I didn’t understand everything he wrote, but I could touch his words and feel them by running my fingers over the paper. For my dad wrote with a heavy hand, causing the chinese characters to sit solidly on the faint blue lines of the airmail letter paper.

Was he writing with a BIC ball point pen? Did he pen his thoughts to his daughter during his day off in the workers’ quarters?

And the content of his letter? Equally boring instructions that a primary 3 kid can understand – study hard, listen to your mom & grandma, don’t quarrel with your brother etc.

But my dad also wrote simply about the beauty of paddy fields, the volcanoes, buffalo horn carvings and promises of gifts upon his return.

The buffalo horn carvings of ornamental birds from my dad in my childhood would start a lifelong appreciation for bovine accessories such as these in my adult life.

I believe those words of my father had forever ignited in me a sense of wonderment for peoples & cultures beyond my ethnic group and landscapes outside Singapore.

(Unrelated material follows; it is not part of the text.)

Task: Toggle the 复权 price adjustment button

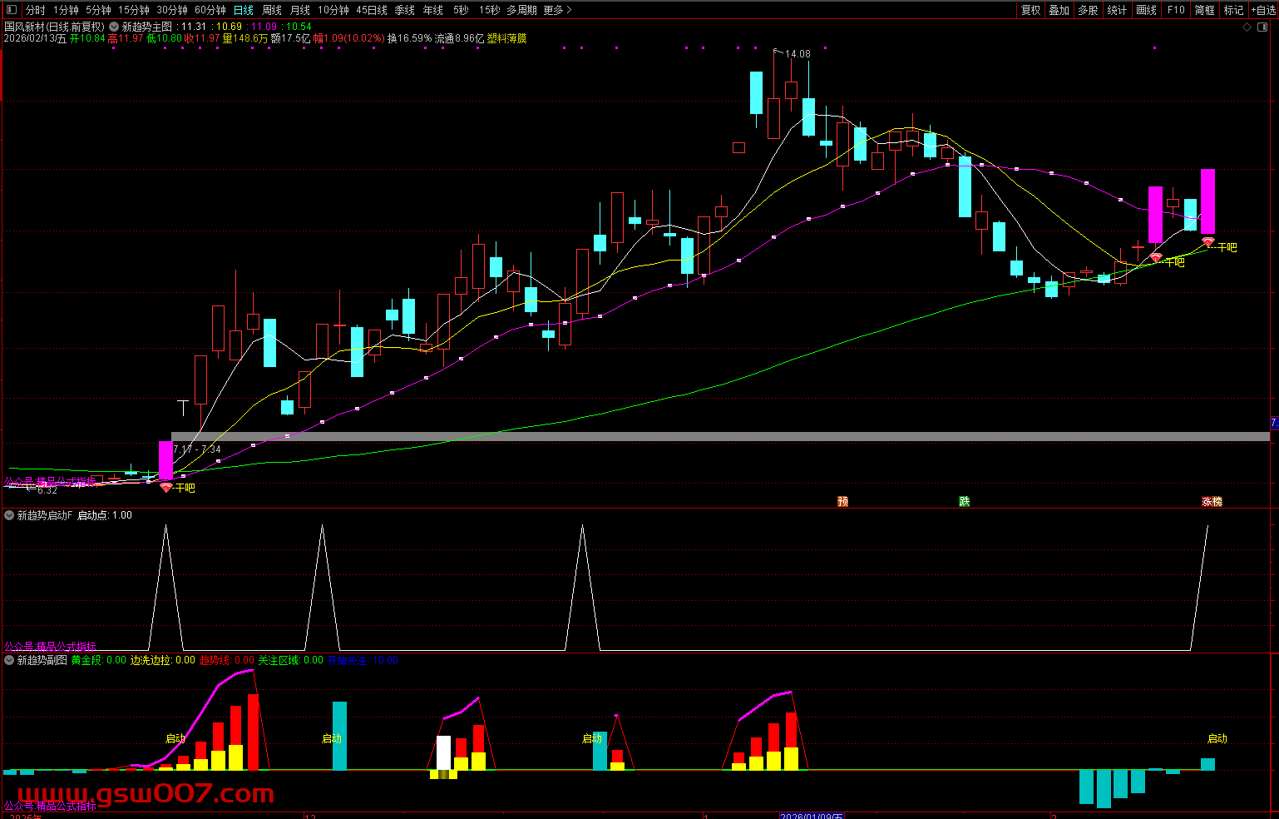Action: pos(1031,10)
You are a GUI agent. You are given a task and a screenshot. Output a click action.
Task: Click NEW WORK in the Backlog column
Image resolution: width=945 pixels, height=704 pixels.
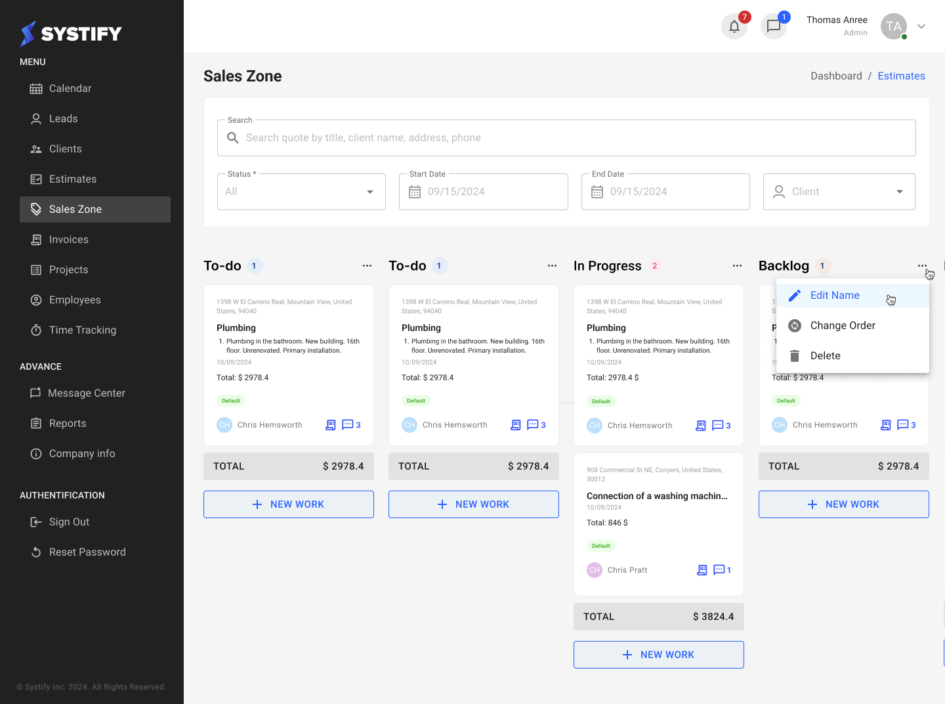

My appreciation & appetite for pratas, naans, chappatis, aloo, curries & briyanis started with our dad buying these meals for us when we were kids. (Mustaffa Centre, Syed Alwi Rd, 2018)

Even though my dad’s letters were lost years ago to overly zealous spring cleaning, his words of lapis lazuli blue continue to dance in my head till this day.

A few weeks back, my brother showed me a picture of the moth that he had picked up from the floor. He thought the moth’s colours were really unique. I thought they reminded me of our dad’s batik. 😊

Batik of auspicious clouds. My dad was very fond of wearing batik shirts. He would buy and send batik fabrics and beaded slippers from Bali to Singapore for our family & relatives.
My dad wears one of the many batik shirts bought for him in an outing.

Today my dad would have been 83 years old.

Sometimes we remember our elders not for the inheritance or titles they can bestow, but for simpler gifts such as letters or even fabrics that evoke childhood memories of care & innocence.